Balthazar Jones, who was equally lost in the madness of newborn love, thought his son so beautiful he suggested calling him Adonis. Still flushed with the effort of expelling the child, Hebe Jones, who had always wanted a Greek name, welcomed her husband’s capitulation. But while her baby’s allure was beyond doubt, she feared taunts in the playground and reminded her husband of the misery he had suffered being named after one of the Three Wise Men, particularly one who had turned up with such a lousy gift as frankincense.
When Hebe Jones’s mother arrived at the ward to meet her eleventh grandchild, Idola Grammatikos looked at the baby and announced: “The old chicken makes good broth.” Unable to take her eyes off her grandson for a moment, she declared him so delicious she could eat him. Milo, the Greek word for apple, was then suggested, and the boy left the hospital named after a fruit.

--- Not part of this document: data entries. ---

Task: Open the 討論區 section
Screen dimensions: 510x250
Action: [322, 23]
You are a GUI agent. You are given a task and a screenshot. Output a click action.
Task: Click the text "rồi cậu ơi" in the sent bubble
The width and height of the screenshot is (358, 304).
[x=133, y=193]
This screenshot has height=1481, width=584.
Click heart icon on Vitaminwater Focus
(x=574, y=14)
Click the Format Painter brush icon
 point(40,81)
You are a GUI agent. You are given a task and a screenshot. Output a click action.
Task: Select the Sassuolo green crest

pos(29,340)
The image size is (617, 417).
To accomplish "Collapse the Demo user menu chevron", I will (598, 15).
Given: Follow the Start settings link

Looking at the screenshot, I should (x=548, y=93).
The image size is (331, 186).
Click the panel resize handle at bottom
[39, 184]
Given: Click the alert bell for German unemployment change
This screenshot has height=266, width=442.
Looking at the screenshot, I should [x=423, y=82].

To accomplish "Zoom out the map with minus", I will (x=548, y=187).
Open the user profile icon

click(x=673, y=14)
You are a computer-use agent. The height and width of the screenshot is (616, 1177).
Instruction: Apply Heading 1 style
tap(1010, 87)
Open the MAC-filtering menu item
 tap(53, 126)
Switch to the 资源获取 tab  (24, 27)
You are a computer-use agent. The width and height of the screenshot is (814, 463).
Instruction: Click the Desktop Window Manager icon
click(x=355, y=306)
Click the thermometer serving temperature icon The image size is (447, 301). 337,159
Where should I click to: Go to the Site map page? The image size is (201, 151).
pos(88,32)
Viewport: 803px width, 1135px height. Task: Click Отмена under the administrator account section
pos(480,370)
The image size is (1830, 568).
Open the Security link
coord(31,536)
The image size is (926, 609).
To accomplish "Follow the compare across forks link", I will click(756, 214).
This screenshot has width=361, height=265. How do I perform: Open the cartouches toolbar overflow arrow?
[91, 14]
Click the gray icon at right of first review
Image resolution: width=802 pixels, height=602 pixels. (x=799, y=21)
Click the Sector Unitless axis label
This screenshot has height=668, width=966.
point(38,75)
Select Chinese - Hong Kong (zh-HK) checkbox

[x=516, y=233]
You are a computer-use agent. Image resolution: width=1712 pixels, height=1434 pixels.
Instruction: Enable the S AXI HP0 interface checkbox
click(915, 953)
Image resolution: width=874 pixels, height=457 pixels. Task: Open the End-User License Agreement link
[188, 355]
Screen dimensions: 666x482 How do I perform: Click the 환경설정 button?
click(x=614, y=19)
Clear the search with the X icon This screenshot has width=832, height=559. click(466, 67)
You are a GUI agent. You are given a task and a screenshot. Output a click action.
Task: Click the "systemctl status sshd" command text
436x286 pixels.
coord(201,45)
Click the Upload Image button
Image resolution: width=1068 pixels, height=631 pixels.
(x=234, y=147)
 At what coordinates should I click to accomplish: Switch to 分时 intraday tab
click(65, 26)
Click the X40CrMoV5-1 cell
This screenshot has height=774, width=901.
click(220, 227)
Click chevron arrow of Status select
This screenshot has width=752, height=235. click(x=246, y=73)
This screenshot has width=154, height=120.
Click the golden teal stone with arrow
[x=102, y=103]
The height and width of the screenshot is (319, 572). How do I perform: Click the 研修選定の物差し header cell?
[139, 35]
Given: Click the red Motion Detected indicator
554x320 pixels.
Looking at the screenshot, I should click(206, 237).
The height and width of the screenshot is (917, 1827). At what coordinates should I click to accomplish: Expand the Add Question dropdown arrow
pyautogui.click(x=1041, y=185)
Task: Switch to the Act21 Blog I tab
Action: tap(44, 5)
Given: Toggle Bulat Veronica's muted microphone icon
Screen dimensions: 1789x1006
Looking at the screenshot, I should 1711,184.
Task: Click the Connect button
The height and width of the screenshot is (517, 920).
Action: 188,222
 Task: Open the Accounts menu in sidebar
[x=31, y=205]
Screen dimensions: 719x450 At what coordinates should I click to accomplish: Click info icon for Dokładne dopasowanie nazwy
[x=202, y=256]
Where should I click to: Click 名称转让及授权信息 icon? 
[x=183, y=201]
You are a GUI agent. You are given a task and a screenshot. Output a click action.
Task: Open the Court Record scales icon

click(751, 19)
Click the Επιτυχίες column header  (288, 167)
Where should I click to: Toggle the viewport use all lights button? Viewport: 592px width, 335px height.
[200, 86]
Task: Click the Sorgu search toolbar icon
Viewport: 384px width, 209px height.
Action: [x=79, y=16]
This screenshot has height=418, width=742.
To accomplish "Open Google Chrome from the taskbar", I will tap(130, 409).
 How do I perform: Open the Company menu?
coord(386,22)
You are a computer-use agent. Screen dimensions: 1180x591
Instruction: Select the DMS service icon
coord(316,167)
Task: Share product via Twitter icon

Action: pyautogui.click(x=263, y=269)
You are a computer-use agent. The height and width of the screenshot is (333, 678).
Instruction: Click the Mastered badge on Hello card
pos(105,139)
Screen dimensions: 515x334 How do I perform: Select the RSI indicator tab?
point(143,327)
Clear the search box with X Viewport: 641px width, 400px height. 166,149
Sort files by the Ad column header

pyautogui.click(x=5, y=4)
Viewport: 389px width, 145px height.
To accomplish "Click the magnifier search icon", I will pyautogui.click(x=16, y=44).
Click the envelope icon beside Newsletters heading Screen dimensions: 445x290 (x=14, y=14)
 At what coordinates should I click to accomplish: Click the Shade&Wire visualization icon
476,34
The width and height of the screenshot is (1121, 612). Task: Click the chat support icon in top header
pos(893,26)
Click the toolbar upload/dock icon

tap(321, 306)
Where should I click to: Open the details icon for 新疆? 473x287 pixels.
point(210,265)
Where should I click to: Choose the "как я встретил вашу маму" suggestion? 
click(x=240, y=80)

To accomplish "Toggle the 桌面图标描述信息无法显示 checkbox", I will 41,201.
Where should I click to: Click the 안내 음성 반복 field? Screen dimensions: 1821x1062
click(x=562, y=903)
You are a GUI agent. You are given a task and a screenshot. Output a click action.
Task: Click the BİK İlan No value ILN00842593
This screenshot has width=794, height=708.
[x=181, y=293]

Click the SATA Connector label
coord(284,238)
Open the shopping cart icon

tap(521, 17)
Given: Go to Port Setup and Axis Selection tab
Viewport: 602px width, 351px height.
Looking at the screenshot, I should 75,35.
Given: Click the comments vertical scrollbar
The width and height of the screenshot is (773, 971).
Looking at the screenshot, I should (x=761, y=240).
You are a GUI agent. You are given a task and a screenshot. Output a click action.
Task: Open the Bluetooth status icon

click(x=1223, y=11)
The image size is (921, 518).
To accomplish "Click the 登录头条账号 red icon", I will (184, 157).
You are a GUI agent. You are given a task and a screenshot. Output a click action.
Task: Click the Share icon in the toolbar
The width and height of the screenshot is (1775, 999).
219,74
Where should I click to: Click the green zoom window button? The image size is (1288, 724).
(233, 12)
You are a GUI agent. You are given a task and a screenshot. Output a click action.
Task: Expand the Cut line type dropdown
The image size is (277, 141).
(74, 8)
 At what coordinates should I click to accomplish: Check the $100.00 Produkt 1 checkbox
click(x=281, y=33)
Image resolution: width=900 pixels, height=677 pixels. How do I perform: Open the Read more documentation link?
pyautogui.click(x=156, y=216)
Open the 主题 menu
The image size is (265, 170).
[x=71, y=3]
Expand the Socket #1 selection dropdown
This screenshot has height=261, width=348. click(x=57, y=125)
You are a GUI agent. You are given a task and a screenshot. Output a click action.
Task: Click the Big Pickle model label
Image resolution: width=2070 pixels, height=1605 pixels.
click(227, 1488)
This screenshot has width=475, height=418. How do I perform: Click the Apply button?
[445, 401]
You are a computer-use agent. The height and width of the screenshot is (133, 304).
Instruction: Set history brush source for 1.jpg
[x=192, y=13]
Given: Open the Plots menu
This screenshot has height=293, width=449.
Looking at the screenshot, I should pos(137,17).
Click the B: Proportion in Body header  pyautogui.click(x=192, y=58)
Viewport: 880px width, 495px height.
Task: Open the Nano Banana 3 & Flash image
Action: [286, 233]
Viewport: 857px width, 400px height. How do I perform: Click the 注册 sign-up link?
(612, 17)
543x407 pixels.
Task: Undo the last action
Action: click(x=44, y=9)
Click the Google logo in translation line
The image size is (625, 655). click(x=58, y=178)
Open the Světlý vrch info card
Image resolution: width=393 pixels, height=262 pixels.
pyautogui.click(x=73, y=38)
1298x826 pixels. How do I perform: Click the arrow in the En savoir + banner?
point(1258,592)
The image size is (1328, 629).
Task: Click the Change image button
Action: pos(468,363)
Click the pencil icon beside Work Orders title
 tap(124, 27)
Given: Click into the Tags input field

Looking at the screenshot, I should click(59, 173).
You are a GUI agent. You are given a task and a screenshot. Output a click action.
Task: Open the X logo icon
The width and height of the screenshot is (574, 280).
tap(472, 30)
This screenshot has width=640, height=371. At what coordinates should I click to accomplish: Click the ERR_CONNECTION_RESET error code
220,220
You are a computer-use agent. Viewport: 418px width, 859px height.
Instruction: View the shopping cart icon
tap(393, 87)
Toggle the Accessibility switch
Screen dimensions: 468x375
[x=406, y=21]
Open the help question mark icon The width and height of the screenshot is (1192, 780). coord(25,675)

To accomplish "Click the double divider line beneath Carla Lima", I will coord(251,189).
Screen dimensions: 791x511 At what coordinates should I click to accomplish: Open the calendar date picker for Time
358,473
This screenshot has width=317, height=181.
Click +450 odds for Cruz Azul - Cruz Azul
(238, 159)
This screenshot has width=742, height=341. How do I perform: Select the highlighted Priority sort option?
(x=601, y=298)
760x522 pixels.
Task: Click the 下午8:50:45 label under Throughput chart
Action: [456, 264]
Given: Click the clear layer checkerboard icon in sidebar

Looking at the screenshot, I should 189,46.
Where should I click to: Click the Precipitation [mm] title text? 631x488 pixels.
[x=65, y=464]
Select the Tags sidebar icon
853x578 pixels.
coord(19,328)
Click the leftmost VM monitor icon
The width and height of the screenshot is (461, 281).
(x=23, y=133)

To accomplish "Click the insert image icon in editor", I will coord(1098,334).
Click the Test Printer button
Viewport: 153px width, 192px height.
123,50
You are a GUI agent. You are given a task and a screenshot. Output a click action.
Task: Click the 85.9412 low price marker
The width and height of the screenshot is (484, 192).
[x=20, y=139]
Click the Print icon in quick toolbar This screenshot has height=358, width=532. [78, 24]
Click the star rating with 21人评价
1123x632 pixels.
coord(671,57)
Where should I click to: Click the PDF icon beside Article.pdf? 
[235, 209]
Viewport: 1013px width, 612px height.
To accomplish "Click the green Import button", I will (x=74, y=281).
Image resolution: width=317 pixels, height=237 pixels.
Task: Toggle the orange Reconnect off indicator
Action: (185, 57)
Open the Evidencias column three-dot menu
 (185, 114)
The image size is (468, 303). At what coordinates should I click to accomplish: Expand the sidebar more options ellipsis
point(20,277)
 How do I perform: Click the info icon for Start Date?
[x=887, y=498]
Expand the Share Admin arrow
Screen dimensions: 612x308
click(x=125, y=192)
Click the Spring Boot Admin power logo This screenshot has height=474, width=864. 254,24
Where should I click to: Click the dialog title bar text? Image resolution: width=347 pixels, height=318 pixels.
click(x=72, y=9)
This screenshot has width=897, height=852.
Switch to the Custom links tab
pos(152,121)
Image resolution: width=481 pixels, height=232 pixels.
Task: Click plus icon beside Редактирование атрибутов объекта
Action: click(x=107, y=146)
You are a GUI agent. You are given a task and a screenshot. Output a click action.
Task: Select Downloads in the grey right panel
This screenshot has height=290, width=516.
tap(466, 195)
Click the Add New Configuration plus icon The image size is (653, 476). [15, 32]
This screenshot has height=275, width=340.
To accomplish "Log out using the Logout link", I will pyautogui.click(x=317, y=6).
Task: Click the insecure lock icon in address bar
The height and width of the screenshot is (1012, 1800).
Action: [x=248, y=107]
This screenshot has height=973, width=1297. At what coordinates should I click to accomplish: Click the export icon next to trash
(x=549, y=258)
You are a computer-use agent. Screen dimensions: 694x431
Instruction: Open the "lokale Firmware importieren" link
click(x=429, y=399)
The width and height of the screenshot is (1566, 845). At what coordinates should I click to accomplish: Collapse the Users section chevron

But when Balthazar Jones eventually came round from his delirium, he denied any botanical influence and insisted that his son had been named in honour of Milo of Croton, the ancient Greek six-time Olympic wrestling champion.
CHAPTER EIGHT
OPENING THE SALT TOWER DOOR, Balthazar Jones peered out at the silent fortress, glistening with a stubble of frost. He stood for several minutes listening for the Ravenmaster, who always rose early to feed his odious birds. But nothing could be heard. He closed the door swiftly behind him and headed to the Develin Tower clutching a grapefruit.